Listing:

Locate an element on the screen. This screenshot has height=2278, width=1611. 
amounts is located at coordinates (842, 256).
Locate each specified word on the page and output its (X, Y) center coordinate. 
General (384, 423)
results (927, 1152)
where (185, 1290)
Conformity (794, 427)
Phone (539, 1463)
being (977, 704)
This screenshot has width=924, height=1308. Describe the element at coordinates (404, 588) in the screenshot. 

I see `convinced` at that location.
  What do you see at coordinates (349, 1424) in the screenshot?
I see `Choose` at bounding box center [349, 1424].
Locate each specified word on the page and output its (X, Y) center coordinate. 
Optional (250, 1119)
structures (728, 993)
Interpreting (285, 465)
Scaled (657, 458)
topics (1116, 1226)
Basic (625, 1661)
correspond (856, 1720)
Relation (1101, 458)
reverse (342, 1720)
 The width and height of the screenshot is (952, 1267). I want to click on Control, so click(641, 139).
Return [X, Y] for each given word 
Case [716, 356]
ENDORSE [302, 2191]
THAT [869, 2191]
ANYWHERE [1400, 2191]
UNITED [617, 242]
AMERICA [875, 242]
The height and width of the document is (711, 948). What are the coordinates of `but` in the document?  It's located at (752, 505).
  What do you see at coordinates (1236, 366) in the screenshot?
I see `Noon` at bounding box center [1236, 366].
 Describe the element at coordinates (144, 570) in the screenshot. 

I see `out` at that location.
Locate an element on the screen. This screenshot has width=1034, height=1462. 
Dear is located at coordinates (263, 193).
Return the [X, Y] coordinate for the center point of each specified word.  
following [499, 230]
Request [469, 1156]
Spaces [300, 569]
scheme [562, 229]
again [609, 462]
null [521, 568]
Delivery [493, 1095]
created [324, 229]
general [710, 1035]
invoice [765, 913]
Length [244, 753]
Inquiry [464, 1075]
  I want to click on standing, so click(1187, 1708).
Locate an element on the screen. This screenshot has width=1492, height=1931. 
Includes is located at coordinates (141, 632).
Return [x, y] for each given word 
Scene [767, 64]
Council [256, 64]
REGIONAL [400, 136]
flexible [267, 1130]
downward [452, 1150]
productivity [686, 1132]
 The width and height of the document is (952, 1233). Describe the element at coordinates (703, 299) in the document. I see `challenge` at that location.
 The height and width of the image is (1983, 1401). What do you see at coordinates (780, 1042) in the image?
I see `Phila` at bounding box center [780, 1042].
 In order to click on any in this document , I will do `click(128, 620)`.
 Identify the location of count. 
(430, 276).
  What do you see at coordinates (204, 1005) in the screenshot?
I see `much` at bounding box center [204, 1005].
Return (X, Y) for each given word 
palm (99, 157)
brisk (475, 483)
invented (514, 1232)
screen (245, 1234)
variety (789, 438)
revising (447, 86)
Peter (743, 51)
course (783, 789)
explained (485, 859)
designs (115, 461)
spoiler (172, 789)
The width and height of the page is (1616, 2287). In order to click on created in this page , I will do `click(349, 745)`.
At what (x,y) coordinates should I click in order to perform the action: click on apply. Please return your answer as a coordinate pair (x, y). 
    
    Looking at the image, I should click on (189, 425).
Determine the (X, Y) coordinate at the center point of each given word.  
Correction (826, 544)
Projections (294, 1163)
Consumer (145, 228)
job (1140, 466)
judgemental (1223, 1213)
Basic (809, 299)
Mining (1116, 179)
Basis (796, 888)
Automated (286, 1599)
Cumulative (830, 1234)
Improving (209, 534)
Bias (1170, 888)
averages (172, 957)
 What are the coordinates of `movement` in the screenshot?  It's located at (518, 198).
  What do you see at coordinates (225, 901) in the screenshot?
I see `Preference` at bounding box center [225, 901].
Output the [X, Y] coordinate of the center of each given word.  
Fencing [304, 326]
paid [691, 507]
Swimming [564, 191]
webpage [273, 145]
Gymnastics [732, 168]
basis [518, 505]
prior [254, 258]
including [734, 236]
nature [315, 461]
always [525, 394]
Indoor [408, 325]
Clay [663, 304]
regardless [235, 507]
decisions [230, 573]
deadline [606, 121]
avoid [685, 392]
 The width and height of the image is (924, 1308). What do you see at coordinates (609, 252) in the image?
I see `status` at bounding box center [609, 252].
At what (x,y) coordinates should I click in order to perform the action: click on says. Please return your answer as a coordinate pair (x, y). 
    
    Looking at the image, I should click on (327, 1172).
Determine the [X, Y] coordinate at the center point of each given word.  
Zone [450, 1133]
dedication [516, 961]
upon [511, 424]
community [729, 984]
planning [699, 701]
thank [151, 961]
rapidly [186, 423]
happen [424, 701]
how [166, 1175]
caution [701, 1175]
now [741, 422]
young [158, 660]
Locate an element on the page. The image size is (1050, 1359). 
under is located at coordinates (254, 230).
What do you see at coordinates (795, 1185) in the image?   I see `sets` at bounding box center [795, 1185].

Instruction:
Reproduce the entries above exactly as they appear, beginning with the line that contains "invoice [765, 913]" and continuing through the line that contains "averages (172, 957)", with both of those lines included.

Problem solution:
invoice [765, 913]
Length [244, 753]
Inquiry [464, 1075]
  I want to click on standing, so click(1187, 1708).
Locate an element on the screen. This screenshot has width=1492, height=1931. 
Includes is located at coordinates (141, 632).
Return [x, y] for each given word 
Scene [767, 64]
Council [256, 64]
REGIONAL [400, 136]
flexible [267, 1130]
downward [452, 1150]
productivity [686, 1132]
 The width and height of the document is (952, 1233). Describe the element at coordinates (703, 299) in the document. I see `challenge` at that location.
 The height and width of the image is (1983, 1401). What do you see at coordinates (780, 1042) in the image?
I see `Phila` at bounding box center [780, 1042].
 In order to click on any in this document , I will do `click(128, 620)`.
 Identify the location of count. 
(430, 276).
  What do you see at coordinates (204, 1005) in the screenshot?
I see `much` at bounding box center [204, 1005].
Return (X, Y) for each given word 
palm (99, 157)
brisk (475, 483)
invented (514, 1232)
screen (245, 1234)
variety (789, 438)
revising (447, 86)
Peter (743, 51)
course (783, 789)
explained (485, 859)
designs (115, 461)
spoiler (172, 789)
The width and height of the page is (1616, 2287). In order to click on created in this page , I will do `click(349, 745)`.
At what (x,y) coordinates should I click in order to perform the action: click on apply. Please return your answer as a coordinate pair (x, y). 
    
    Looking at the image, I should click on (189, 425).
Determine the (X, Y) coordinate at the center point of each given word.  
Correction (826, 544)
Projections (294, 1163)
Consumer (145, 228)
job (1140, 466)
judgemental (1223, 1213)
Basic (809, 299)
Mining (1116, 179)
Basis (796, 888)
Automated (286, 1599)
Cumulative (830, 1234)
Improving (209, 534)
Bias (1170, 888)
averages (172, 957)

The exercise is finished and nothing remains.